Slovakia's Prime Minister Robert Fico speaks during an interview in Bratislava, Slovakia on February 22, 2016.
Slovakia's Prime Minister Robert Fico speaks during an interview in Bratislava, Slovakia on February 22, 2016. ( Reuters )

A political storm in Slovakia deepened on Monday, with Prime Minister Robert Fico accusing the country's president of destabilising the country in the wake of the slayings of an investigative journalist and his fiancee.

Amid growing protests against his government, Fico said in a televised statement "there's no doubt" that President Andrej Kiska had overstepped the mark when calling for changes to the government and for early elections to resolve the "serious political crisis" in the country following the shooting of 27-year-old Jan Kuciak and Martina Kusnirova.

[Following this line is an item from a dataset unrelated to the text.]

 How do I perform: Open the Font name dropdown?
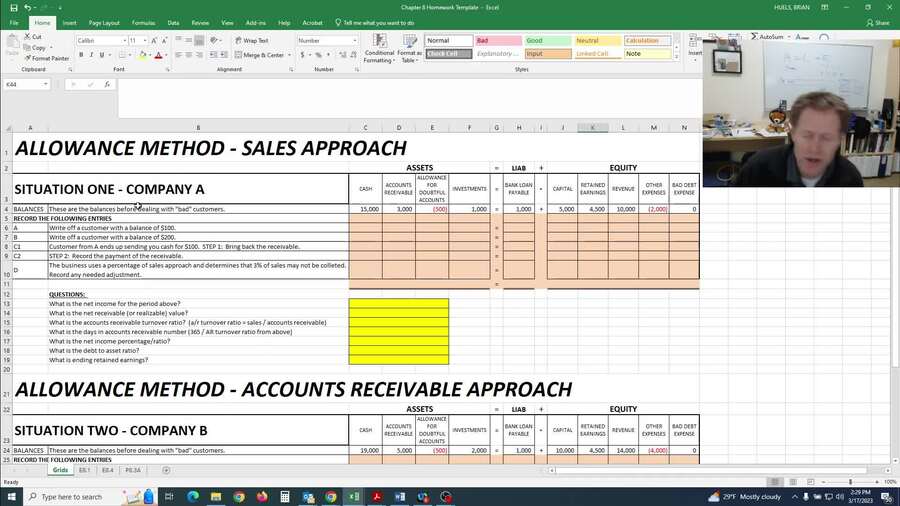tap(121, 41)
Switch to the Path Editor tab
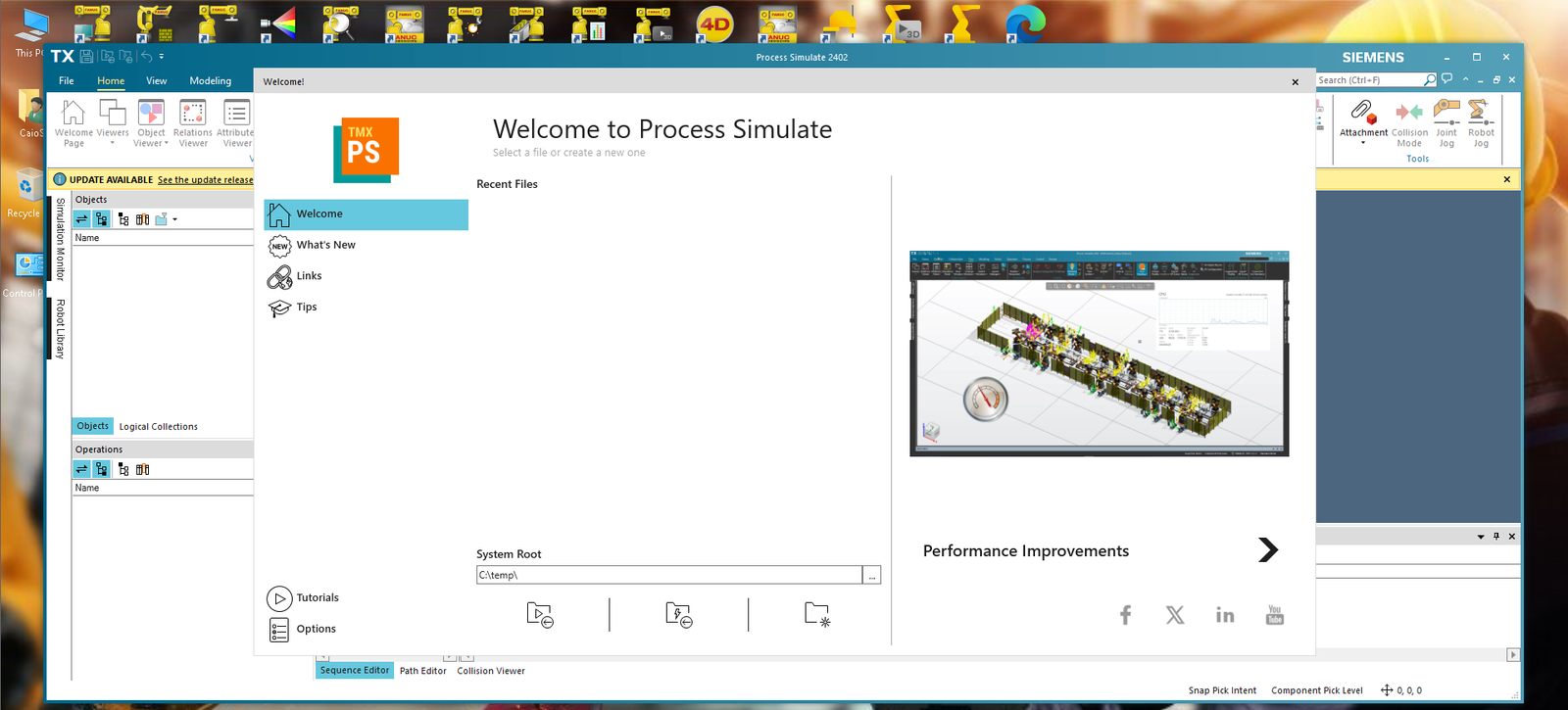Viewport: 1568px width, 710px height. 422,671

Their bodies were found on February 25.

Kiska said on Sunday that the crisis gripping Slovakia was caused by declining public trust in the state.

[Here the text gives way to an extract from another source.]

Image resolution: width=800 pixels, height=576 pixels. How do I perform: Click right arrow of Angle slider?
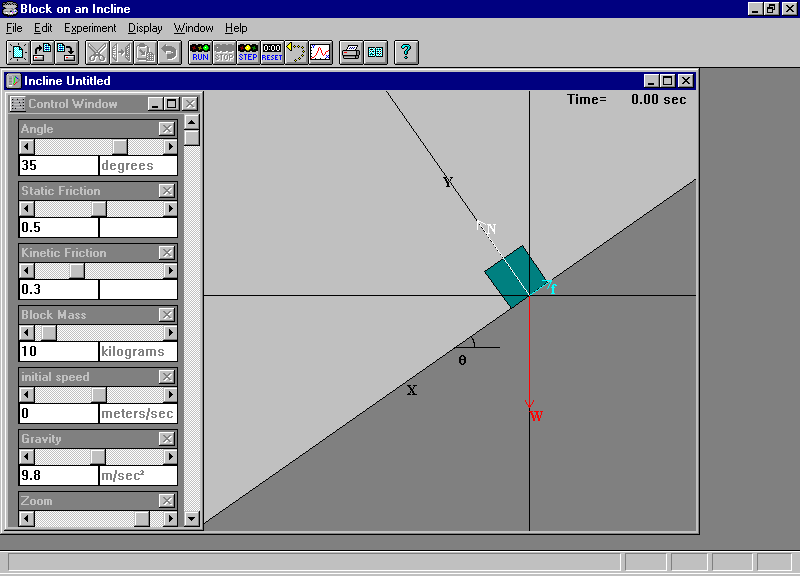pyautogui.click(x=170, y=147)
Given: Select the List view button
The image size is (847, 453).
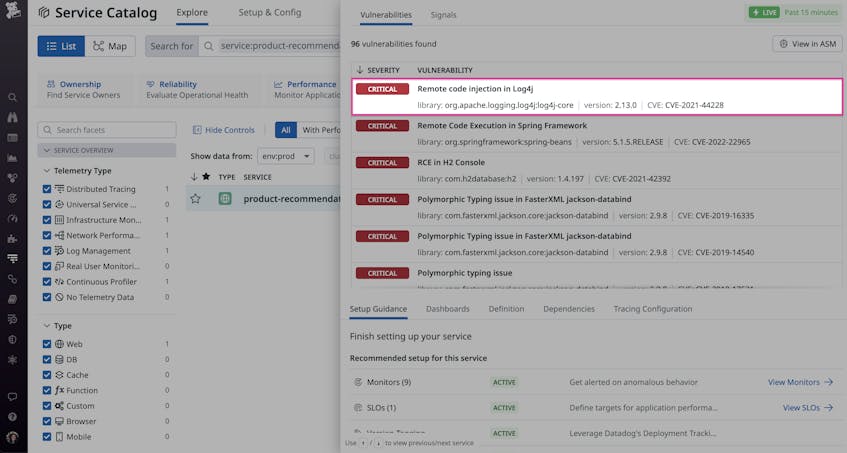Looking at the screenshot, I should pos(61,46).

In his last unfinished story, Kuciak reported on the influence of the Italian mafia in Slovakia and its possible ties to people close to Fico.

Fico also suggested that Hungarian-American billionaire and philanthropist George Soros might be somehow involved in the destabilisation that he accuses the president of pursuing.

He said Kiska and Soros met privately in New York City on September 20 last year and publicly asked Kiska to explain why he met Soros, what they discussed and why he didn't take any representatives of the Slovak Foreign Ministry to the meeting.

Kiska beat Fico to the presidency in a 2014 election.

Kiska responded through his office by saying that Fico was using conspiracy theories to distract attention away from the crisis.

Candles are seen above a placard of Slovak Prime Minister Robert Fico reading,
Candles are seen above a placard of Slovak Prime Minister Robert Fico reading, "Killer" during a march in honor of murdered Slovak investigative reporter Jan Kuciak and his girlfriend Martina Kusnirova in Bratislava, Slovakia on February 28, 2018. ( Reuters )

More protests expected

Meanwhile, Slovak protesters were planning to take to the streets again to demand a thorough investigation into the slayings as well as changes in government.

When tens of thousands of protesters marched on Friday to honor Kuciak, many called on the government to resign. More demonstrations – this time directly aimed at the government – are planned this week, including a rally in Bratislava scheduled for Friday.

In a statement posted on Facebook, the organisers called on foreign experts to join the local investigative team and for the creation of  "a new trustworthy government with no people who are suspected of corruption" or ties to organised crime.

The first anti-government rally was planned for Monday evening in the second-largest city of Kosice.

A junior party in the coalition government led by Fico is supporting calls by the opposition for Interior Minister Robert Kalinak to resign.

The leadership of the party known as Most-Hid will meet next week to discuss the coalition's future.

Kalinak is a key ally of Fico in their leftist Smer-Social Democracy party. Thousands rallied across Slovakia already last year to demand Kalinak's resignation due to a corruption scandal.